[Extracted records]

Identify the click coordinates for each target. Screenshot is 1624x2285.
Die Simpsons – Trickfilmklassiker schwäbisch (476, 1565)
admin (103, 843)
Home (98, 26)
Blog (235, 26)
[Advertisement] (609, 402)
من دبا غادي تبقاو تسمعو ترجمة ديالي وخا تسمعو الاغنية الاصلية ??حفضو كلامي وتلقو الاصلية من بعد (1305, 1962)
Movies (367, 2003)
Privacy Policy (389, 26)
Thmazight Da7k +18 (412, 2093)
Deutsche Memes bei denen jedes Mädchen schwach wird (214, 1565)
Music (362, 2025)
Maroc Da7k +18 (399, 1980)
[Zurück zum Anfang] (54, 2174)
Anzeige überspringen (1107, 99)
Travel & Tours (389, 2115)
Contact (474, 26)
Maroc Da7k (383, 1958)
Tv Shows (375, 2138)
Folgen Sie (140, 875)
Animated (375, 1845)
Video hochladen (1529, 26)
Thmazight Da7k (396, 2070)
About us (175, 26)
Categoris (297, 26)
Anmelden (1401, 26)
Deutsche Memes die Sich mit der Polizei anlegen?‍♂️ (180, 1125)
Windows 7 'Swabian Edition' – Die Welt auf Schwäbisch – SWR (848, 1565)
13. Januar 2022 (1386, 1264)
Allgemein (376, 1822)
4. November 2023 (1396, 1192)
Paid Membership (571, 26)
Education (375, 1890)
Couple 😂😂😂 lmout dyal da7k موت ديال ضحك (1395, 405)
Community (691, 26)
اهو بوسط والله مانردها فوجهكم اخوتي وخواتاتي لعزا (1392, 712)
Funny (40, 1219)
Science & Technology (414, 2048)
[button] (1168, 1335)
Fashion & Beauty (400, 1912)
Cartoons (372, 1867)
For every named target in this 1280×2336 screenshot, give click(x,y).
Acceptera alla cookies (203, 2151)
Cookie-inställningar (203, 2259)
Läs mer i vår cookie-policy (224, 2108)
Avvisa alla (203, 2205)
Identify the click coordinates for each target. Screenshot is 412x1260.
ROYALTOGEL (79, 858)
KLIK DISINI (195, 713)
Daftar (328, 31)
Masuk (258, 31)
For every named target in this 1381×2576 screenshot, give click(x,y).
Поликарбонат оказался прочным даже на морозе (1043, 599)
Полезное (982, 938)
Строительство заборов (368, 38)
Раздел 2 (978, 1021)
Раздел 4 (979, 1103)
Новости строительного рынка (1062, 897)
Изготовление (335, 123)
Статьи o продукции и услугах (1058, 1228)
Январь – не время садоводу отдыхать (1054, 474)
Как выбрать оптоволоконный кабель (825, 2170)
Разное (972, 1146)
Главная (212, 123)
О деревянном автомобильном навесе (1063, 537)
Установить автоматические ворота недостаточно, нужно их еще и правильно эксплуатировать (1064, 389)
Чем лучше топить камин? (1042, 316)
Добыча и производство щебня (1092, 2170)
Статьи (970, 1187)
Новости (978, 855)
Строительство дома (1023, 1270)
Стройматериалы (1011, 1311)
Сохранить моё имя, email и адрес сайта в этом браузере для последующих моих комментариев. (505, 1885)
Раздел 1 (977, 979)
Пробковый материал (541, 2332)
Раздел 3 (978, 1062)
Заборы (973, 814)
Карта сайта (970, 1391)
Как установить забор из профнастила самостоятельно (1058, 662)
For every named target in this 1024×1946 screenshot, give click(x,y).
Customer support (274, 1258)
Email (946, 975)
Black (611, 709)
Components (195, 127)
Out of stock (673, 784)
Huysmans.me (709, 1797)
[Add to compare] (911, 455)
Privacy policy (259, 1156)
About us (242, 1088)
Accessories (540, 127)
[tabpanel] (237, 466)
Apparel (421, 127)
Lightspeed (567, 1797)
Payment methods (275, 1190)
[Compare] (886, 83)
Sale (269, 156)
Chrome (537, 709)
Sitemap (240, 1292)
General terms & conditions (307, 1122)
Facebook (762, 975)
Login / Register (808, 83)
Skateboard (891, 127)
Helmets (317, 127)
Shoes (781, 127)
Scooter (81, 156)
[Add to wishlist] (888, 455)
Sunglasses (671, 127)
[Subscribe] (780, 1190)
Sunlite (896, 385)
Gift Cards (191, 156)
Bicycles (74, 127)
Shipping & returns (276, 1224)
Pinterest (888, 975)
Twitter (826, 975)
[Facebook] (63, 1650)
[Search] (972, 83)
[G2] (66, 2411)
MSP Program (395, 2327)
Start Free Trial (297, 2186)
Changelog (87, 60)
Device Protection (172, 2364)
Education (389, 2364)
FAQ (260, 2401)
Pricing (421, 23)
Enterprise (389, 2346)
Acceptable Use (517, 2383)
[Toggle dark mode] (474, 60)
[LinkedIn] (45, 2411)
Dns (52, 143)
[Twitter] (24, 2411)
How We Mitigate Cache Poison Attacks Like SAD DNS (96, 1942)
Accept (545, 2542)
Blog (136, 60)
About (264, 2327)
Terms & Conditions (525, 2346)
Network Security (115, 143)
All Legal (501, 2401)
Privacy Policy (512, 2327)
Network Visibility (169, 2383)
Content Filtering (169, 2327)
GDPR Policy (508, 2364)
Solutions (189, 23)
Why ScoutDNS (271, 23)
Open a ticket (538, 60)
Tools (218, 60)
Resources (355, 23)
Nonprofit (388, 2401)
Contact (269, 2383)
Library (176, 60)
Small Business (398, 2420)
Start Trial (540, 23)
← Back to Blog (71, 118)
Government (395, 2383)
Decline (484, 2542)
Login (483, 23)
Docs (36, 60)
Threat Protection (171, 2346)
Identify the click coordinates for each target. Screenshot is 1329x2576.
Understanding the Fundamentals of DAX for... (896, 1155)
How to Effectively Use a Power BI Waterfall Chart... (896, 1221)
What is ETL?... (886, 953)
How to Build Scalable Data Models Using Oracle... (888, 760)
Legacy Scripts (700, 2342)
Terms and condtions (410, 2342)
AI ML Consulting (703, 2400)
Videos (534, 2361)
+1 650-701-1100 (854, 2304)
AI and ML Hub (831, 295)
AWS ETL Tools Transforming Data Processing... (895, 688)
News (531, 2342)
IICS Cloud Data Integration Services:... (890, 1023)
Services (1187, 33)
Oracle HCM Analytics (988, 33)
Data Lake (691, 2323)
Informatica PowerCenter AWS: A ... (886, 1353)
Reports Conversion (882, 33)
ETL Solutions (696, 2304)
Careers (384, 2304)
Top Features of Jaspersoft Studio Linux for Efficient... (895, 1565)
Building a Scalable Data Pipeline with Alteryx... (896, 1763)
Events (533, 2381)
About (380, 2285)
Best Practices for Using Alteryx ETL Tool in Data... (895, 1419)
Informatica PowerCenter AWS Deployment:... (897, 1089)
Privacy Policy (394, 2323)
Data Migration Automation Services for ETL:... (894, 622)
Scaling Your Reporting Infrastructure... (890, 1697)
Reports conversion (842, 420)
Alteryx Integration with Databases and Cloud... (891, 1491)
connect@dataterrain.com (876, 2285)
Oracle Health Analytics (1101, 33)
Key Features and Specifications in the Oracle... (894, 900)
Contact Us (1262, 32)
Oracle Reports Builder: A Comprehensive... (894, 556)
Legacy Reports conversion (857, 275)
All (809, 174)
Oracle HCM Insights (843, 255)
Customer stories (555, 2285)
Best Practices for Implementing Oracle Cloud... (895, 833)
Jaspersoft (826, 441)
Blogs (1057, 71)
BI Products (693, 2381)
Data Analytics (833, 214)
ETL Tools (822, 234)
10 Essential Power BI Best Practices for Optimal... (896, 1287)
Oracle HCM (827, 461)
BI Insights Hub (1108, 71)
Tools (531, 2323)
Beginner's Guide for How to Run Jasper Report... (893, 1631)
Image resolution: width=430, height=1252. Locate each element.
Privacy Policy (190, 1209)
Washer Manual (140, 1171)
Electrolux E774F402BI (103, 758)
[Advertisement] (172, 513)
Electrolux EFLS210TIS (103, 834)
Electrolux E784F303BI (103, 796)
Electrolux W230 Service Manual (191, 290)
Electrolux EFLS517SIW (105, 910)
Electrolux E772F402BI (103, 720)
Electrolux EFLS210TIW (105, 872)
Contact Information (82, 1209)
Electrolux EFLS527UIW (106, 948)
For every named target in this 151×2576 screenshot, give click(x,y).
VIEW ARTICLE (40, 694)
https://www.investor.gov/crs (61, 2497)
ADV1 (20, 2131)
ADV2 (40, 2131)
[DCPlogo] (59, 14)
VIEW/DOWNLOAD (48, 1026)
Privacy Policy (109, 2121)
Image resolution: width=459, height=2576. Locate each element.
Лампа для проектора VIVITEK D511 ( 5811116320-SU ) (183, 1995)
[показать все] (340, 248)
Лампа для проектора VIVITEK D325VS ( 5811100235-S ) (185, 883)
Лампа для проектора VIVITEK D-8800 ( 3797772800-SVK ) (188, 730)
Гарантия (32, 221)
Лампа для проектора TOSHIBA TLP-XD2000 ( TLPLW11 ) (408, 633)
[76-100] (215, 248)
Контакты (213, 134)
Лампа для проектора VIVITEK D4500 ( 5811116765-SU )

**PROBLEM TO SOLVE:** Which of the lines in the data contain the string "Reports"? Return each one.

**ANSWER SPACE:**
Reports Conversion (882, 33)
Reports conversion (842, 420)
Oracle Reports Builder: A Comprehensive... (894, 556)
Legacy Reports conversion (857, 275)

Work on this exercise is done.